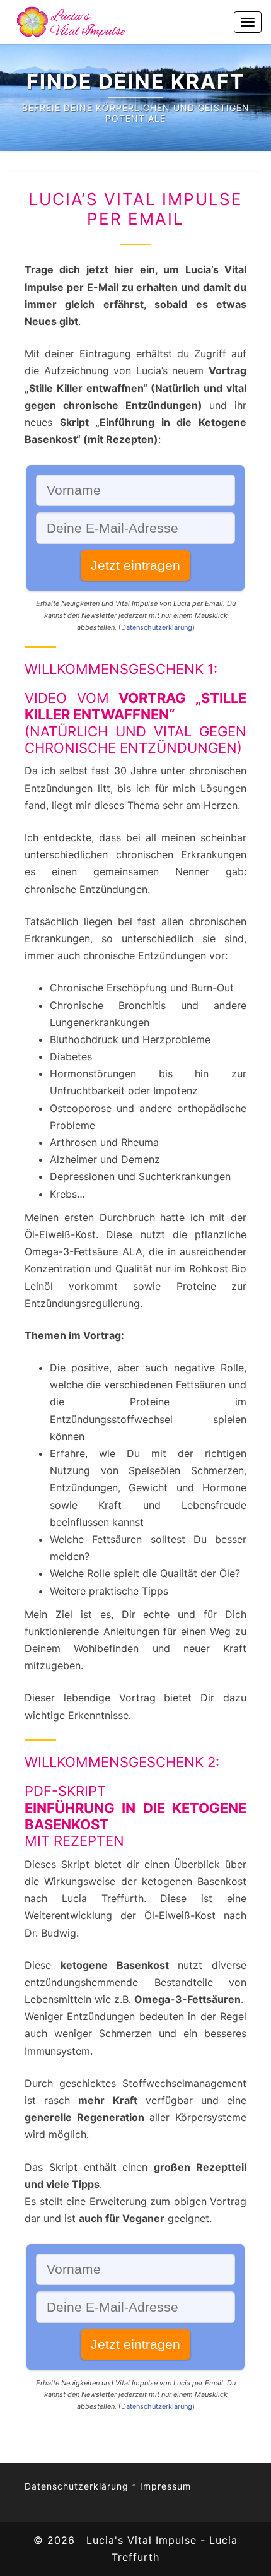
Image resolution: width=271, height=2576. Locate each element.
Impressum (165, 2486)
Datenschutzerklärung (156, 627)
==
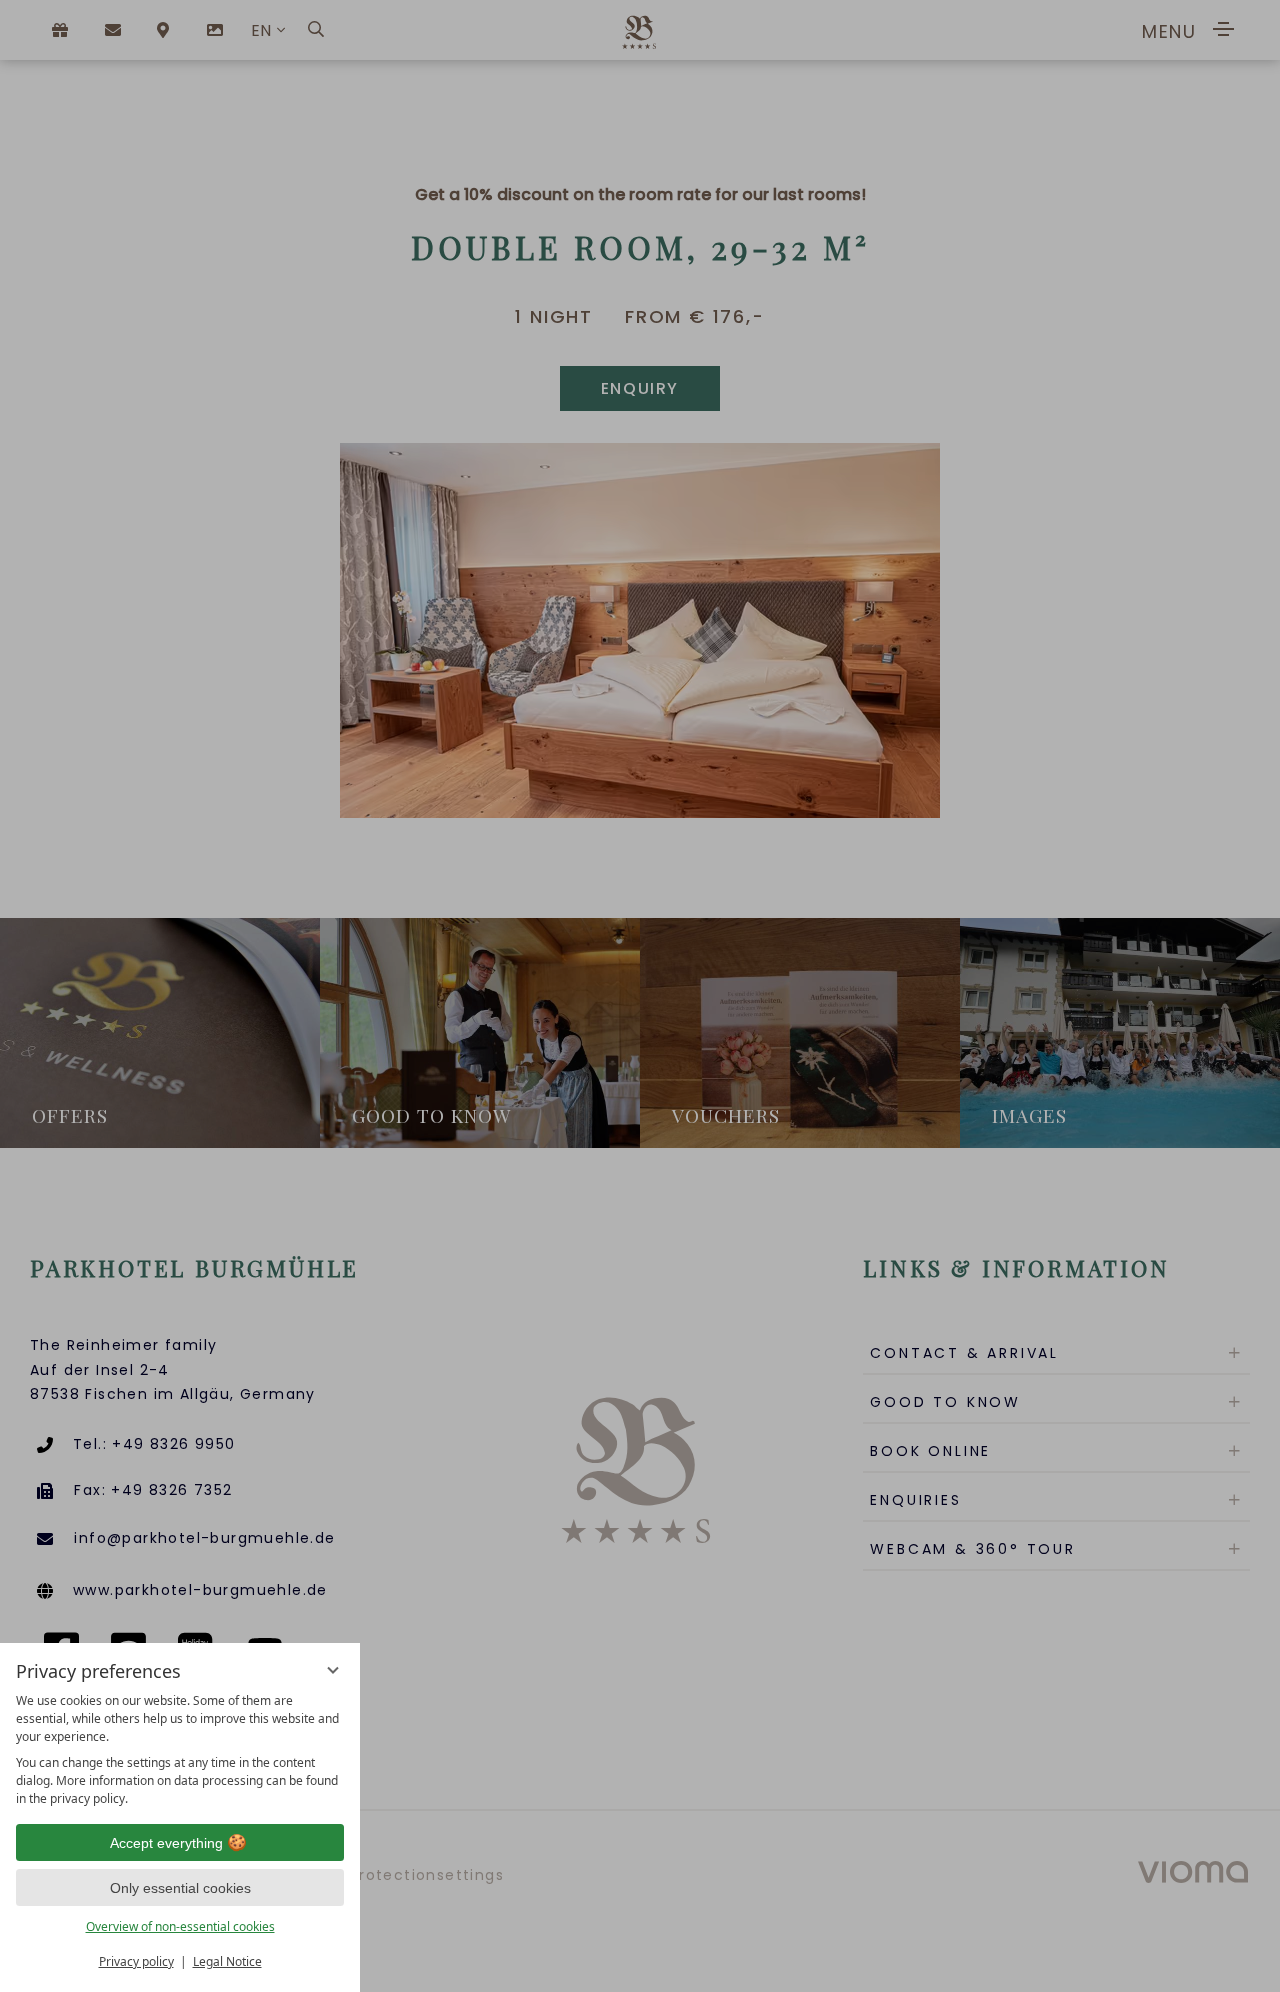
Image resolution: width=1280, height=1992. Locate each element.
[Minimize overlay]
* * *
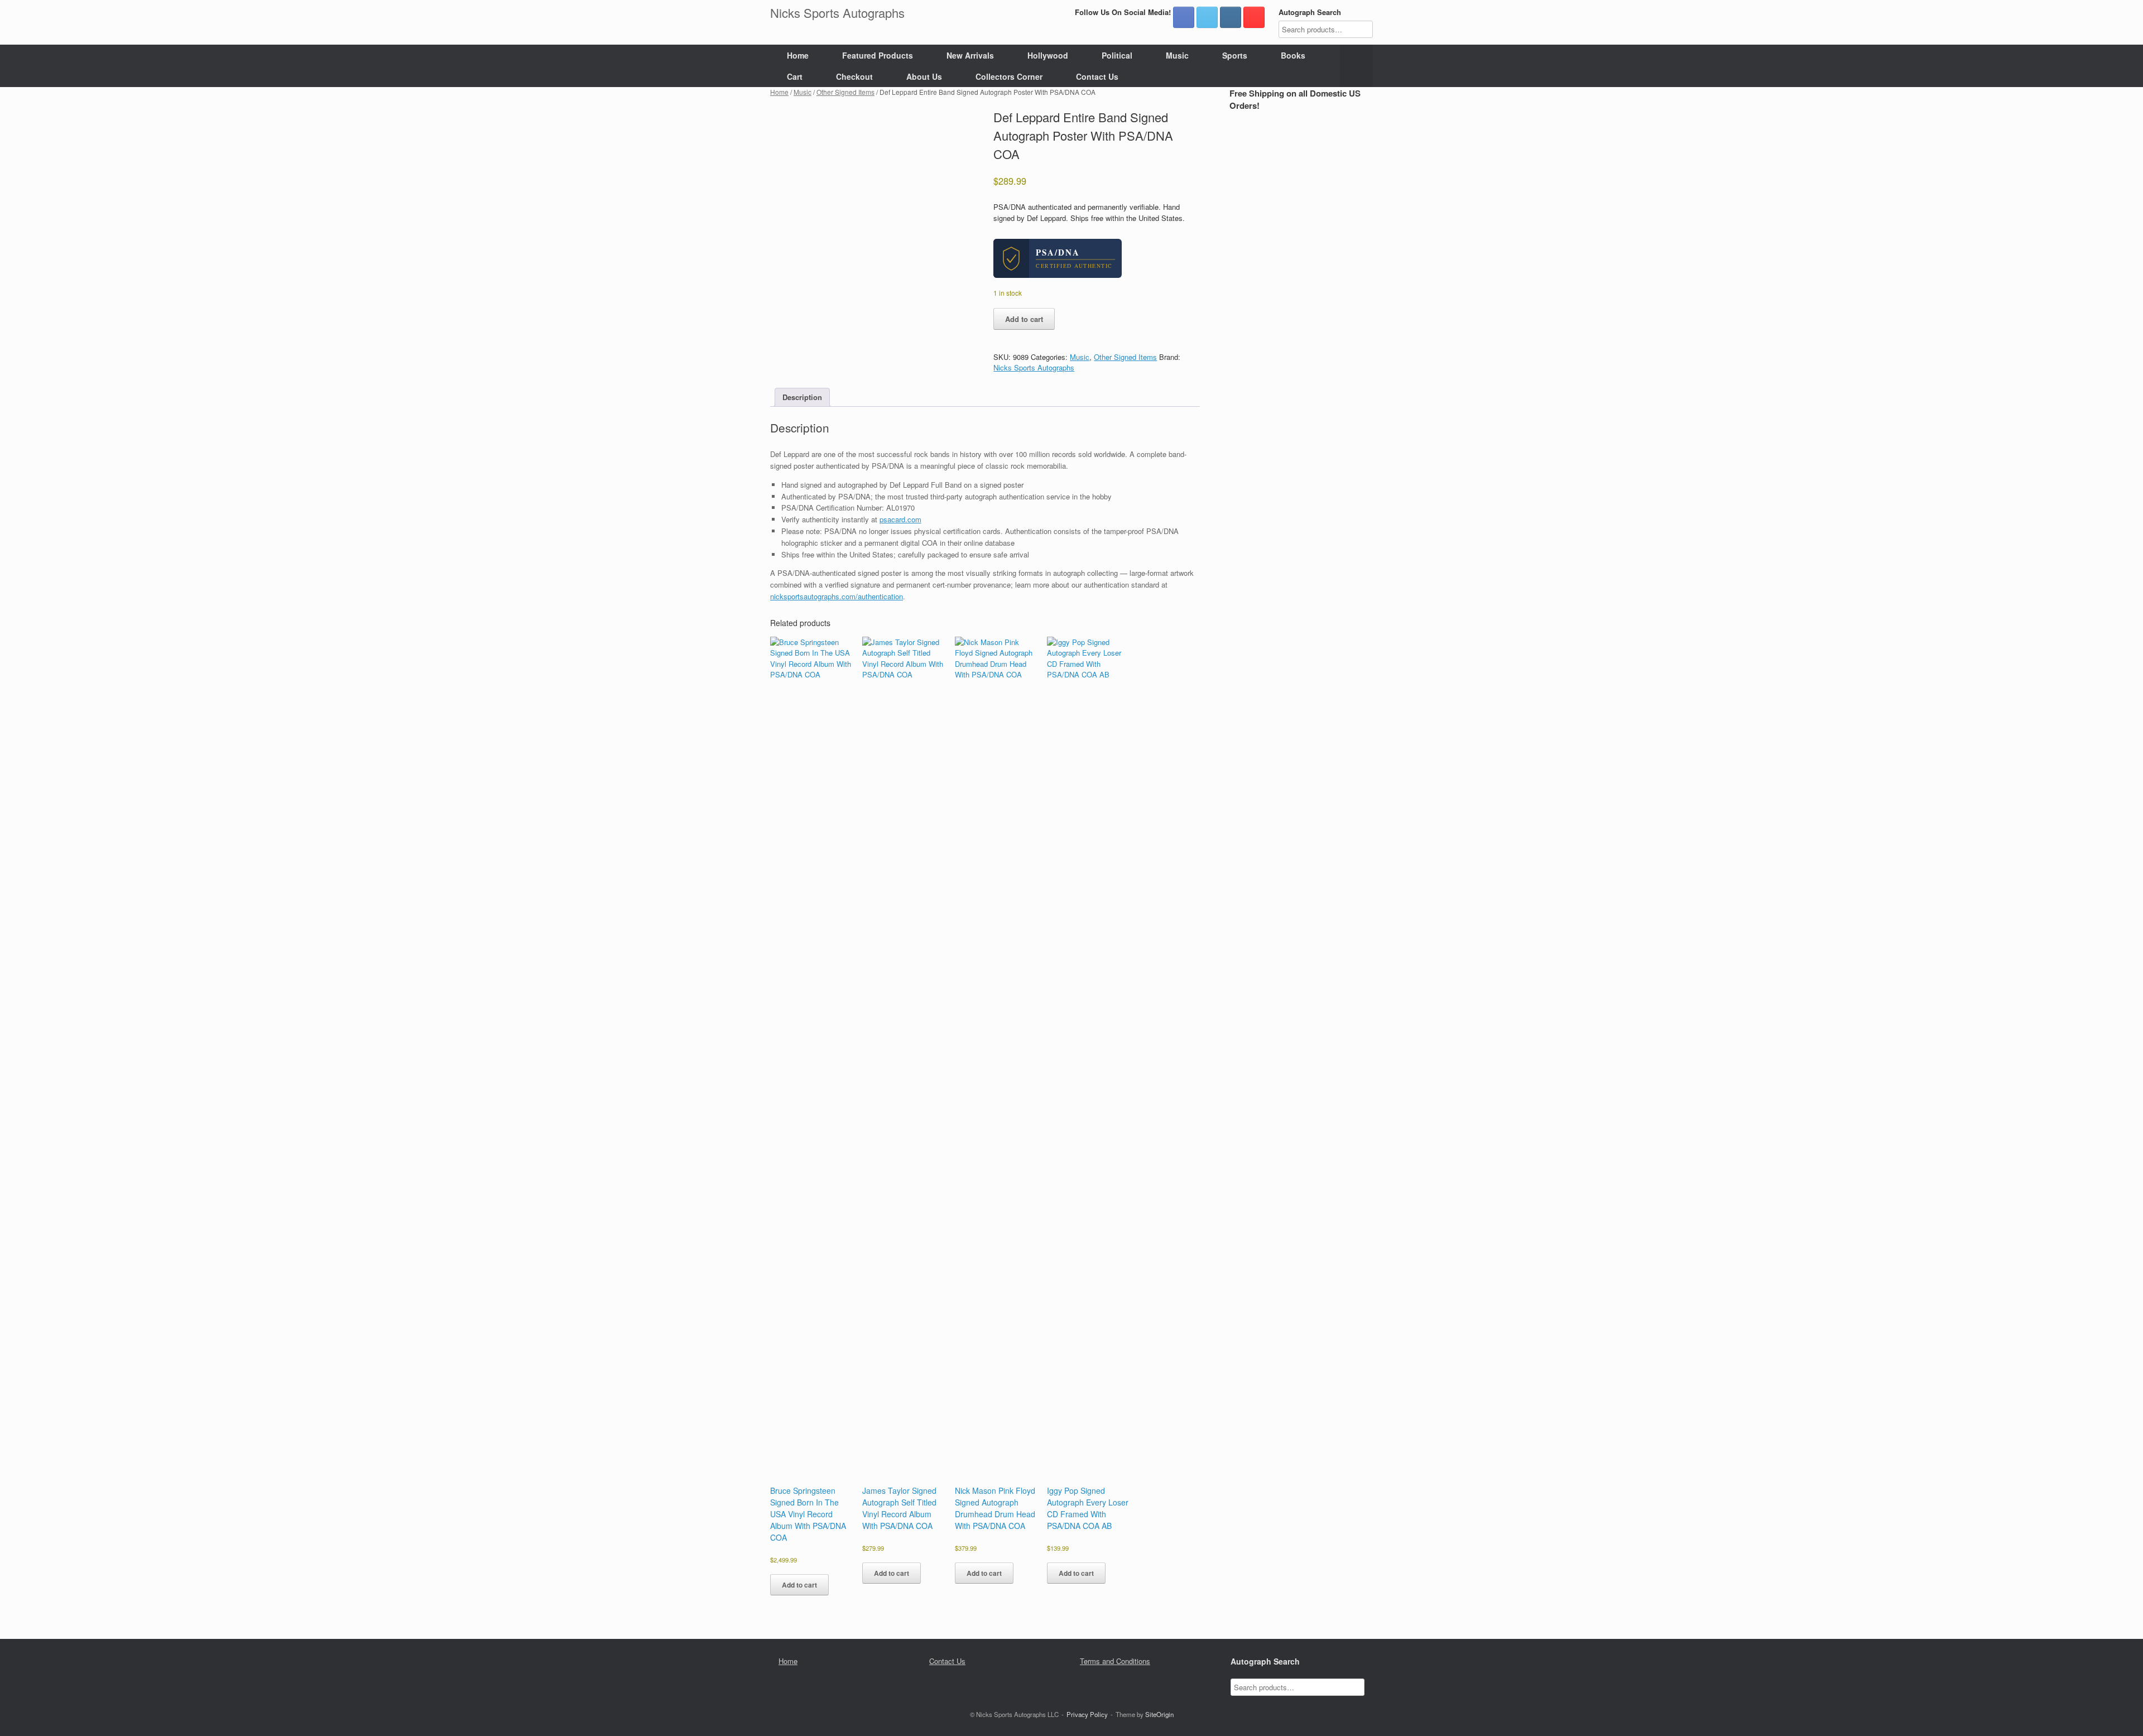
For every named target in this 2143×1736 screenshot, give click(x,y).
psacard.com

* [Description of the task]: After locating the line with "Image resolution: width=271, height=2576." in the material above, return it and each line after it exactly, ending at the line with "Datenschutzerklärung (156, 627)".

* [Solution to this problem]:
Image resolution: width=271, height=2576. Locate each element.
Impressum (165, 2486)
Datenschutzerklärung (156, 627)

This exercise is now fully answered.